The Clerk of Court shall prepare for Defendants DR. ALFONSO DAVID and DR. DIANE SCHWARZ: (1) Form 5 (Notice of a Lawsuit and Request to Waive Service of a Summons), and (2) Form 6 (Waiver of Service of Summons). The Clerk is DIRECTED to mail these forms, a copy of the complaint, and this Memorandum and Order to each Defendant's place of employment as identified by Plaintiff.
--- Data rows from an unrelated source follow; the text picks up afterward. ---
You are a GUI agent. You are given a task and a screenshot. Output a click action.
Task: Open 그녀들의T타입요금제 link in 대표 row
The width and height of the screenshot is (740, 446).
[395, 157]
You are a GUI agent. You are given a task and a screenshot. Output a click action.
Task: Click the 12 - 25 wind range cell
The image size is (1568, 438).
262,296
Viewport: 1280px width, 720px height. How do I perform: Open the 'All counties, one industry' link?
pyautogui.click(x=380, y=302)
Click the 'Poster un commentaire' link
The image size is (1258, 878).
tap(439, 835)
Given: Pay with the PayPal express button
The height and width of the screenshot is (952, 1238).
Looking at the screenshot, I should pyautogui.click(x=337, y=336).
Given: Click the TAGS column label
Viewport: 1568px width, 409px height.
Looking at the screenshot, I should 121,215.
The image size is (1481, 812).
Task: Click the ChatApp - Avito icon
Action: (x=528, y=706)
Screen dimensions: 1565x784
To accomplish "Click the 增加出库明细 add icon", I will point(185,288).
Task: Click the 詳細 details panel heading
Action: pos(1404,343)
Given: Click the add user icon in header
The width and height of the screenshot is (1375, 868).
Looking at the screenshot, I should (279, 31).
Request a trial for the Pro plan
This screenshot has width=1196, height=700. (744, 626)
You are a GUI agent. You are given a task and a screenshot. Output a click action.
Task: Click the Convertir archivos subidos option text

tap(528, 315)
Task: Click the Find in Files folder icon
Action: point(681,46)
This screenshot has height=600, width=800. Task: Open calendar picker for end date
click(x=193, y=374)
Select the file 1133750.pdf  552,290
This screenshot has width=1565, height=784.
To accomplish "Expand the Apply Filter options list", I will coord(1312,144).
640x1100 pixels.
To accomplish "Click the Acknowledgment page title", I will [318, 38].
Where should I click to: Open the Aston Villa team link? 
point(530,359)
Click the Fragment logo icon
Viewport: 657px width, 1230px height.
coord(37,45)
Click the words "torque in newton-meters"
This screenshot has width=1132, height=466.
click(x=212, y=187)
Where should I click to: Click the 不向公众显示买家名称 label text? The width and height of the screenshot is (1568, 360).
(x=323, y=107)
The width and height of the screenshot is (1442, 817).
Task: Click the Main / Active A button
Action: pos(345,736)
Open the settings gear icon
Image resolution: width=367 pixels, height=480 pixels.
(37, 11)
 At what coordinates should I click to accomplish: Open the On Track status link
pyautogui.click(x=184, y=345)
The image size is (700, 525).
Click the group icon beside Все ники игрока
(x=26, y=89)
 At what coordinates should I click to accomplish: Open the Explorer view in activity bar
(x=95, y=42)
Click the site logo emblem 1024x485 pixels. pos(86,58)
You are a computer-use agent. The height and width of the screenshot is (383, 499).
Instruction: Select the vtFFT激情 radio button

If a Defendant fails to sign and return the Waiver of Service of Summons (Form 6) to the Clerk within 30 days from the date the forms were sent, the Clerk shall take appropriate steps to effect formal service on that Defendant, and the Court will require that Defendant to pay the full costs of formal service, to the extent authorized by the Federal Rules of Civil Procedure.

With respect to a Defendant who no longer can be found at the work address provided by Plaintiff, the employer shall furnish the Clerk with the Defendant's current work address, or, if not known, the Defendant's last-known address. This information shall be used only for sending the forms as directed above or for formally effecting service. Any documentation of the address shall be retained only by the Clerk. Address information shall not be maintained in the court file or disclosed by the Clerk.

Plaintiff shall serve upon Defendants (or upon defense counsel once an appearance is entered), a copy of every pleading or other document submitted for consideration by the Court. Plaintiff shall include with the original paper to be filed a certificate stating the date on which a true and correct copy of the document was served on Defendants or counsel. Any paper received by a district judge or magistrate judge that has not been filed with the Clerk or that fails to include a certificate of service will be disregarded by the Court.

Defendants are ORDERED to timely file an appropriate responsive pleading to the complaint and shall not waive filing a reply pursuant to 42 U.S.C. § 1997e(g).

Pursuant to Local Rule 72.1(a)(2), this action is REFERRED to United States Magistrate Judge Stephen C. Williams for further pre-trial proceedings. Further, this entire matter shall be REFERRED to United States Magistrate Judge Stephen C. Williams for disposition, pursuant to Local Rule 72.2(b)(2) and 28 U.S.C. § 636(c), if all parties consent to such a referral.

If judgment is rendered against Plaintiff, and the judgment includes the payment of costs under Section 1915, Plaintiff will be required to pay the full amount of the costs, notwithstanding that his application to proceed in forma pauperis has been granted. See 28 U.S.C. § 1915(f)(2)(A).

Plaintiff is ADVISED that at the time application was made under 28 U.S.C. § 1915 for leave to commence this civil action without being required to prepay fees and costs or give security for the same, the applicant and his or her attorney were deemed to have entered into a stipulation that the recovery, if any, secured in the action shall be paid to the Clerk of the Court, who shall pay therefrom all unpaid costs taxed against plaintiff and remit the balance to plaintiff. Local Rule 3.1(c)(1).

Finally, Plaintiff is ADVISED that he is under a continuing obligation to keep the Clerk of Court and each opposing party informed of any change in his address; the Court will not independently investigate his whereabouts. This shall be done in writing and not later than 7 days after a transfer or other change in address occurs. Failure to comply with this order will cause a delay in the transmission of court documents and may result in dismissal of this action for want of prosecution. See FED. R. CIV. P. 41(b).